# [Written task]
Substitute "map pin" for "park marker" in the records between the line holding "Given: Switch to the 人物 category tab" and the line holding "Action: pyautogui.click(x=592, y=331)", inclusive, and give those lines again with nothing else altered.

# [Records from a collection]
********************

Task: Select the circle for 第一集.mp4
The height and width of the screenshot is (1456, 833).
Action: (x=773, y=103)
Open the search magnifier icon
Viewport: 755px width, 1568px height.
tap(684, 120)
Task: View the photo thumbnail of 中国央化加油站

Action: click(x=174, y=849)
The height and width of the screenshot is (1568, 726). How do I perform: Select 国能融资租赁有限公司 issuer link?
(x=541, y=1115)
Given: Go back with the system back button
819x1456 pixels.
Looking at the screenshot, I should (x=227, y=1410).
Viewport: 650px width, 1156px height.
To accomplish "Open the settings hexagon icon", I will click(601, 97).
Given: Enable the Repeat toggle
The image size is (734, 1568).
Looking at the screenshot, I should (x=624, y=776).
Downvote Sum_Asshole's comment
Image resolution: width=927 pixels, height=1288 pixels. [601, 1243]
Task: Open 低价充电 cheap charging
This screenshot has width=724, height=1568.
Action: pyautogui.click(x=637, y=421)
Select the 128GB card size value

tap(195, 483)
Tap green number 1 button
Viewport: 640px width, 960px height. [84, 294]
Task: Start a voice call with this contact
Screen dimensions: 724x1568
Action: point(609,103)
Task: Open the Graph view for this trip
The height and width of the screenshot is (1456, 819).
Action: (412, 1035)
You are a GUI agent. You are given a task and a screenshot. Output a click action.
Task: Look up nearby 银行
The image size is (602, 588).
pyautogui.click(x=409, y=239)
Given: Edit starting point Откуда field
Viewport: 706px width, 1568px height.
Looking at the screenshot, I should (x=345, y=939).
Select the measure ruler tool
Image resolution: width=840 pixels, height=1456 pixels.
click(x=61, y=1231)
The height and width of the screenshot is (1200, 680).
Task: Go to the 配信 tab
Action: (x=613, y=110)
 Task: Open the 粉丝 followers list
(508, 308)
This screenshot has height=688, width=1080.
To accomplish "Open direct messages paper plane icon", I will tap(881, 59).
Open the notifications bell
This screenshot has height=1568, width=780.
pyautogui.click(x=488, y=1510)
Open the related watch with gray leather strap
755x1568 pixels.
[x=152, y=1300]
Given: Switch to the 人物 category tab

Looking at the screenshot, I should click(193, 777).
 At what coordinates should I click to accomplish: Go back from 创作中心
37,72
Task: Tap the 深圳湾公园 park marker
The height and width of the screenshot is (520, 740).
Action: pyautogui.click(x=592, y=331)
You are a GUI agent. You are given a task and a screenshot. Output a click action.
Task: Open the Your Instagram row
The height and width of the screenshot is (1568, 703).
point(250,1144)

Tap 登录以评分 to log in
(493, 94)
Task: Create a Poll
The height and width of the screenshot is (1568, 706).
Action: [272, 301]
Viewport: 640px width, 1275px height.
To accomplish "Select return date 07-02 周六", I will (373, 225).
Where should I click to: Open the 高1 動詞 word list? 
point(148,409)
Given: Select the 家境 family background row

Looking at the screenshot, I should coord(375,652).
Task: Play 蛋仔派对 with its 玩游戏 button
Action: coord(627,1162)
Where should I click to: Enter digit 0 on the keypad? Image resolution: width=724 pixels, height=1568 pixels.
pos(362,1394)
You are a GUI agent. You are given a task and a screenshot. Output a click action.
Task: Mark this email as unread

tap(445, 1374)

********************

# [Finished exercise]
Given: Switch to the 人物 category tab

Looking at the screenshot, I should click(193, 777).
 At what coordinates should I click to accomplish: Go back from 创作中心
37,72
Task: Tap the 深圳湾公园 map pin
The height and width of the screenshot is (520, 740).
Action: pyautogui.click(x=592, y=331)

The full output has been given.